La suite de l’histoire clinique est compliquée mais au final, il ne s’agissait « que » d’une maladie de Lyme, diagnostic suggéré au téléphone par la sœur de la patiente, une généraliste vivant aux USA. La maladie de Lyme a été traitée avec succès par quatre semaines d’antibiothérapie.

Comme Michel Villette, cette patiente recense méticuleusement les multiples vexations et humiliations subies au cours de son hospitalisation : remontrances de l’infirmière pour avoir utilisé le bouton d’appel alors qu’elle n’était pas “une patiente prioritaire”, attente en pyjama de près de deux heures dans une salle d’attente surchargée en face de patients en vêtements de ville, information plus que minimale sur son état de santé, difficultés pour obtenir des résultats de biologie, et d’une façon générale, non prise en compte de ses interrogations légitimes.

Melissa McCullough refuse l’excuse facile du manque de moyens et s’indigne que les droits les plus élémentaires n’aient pas été respectés.

L’éditorial du BMJ présente ces deux témoignages et en propose une analyse. Dans les deux cas, de nombreuses failles systémiques sont identifiées. Les auteurs de l’éditorial évoquent l’une des six dimensions de la qualité de l’Institute of Medicine, celle qui explore les soins centrés sur le patient et qui regroupe des items comme l’écoute, l’empathie, la confidentialité, le niveau d’information fourni, les possibilités de choix éclairé.

Ils avancent l’hypothèse que cette dimension “vient après les autres”, s’il “reste encore du temps et de l’énergie”. La qualité vue par le professionnel de santé, où c’est l’excellence technique qui prime, est différente de celle vécue par le patient qui privilégie la communication, le soulagement rapide des symptômes, la planification du retour à domicile.

La formation médicale a renforcé les compétences techniques au détriment de la prise en compte des besoins des patients. Les auteurs de l’éditorial concluent qu’une modification de notre modèle mental s’impose.

Les problèmes auxquels ont été confrontés Michel Villette et Melissa McCullough sont identifiés depuis longtemps par d’autres patients mais le sociologue et la bio-éthicienne, contrairement à ces patients “anonymes”, avaient les outils pour en faire l’analyse et les mots pour le dire. 

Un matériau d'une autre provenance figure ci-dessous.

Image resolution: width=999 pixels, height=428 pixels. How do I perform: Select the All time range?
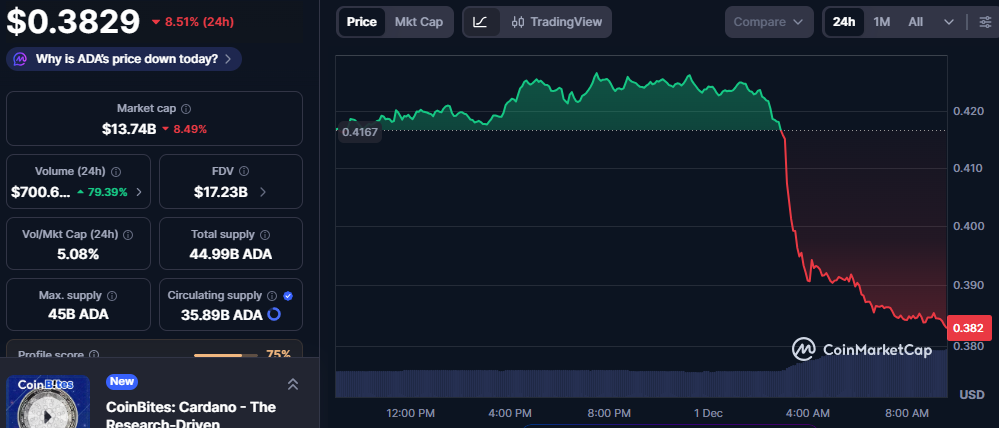[915, 22]
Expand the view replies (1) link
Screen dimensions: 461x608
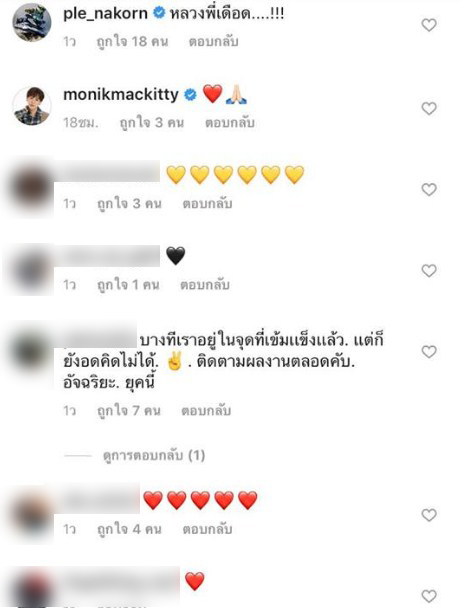tap(154, 455)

Dr Jean Brami – Direction de l’amélioration de la qualité et de la sécurité des soins – HAS – DPC & Pratiques n° 59 – Novembre 2011

1. Villette M. For want of a four cent pull chain. BMJ Qual Saf 2011. Published Online First:15 september. Doi:10.1136/bmjqs-2011-000221.
2. McCullough M. An ethicist’s journey as a patient : are we sliding down the slippery slope to sloppy healthcare ? Published Online First:15 september. Doi:10.1136/bmjqs-2011-000235.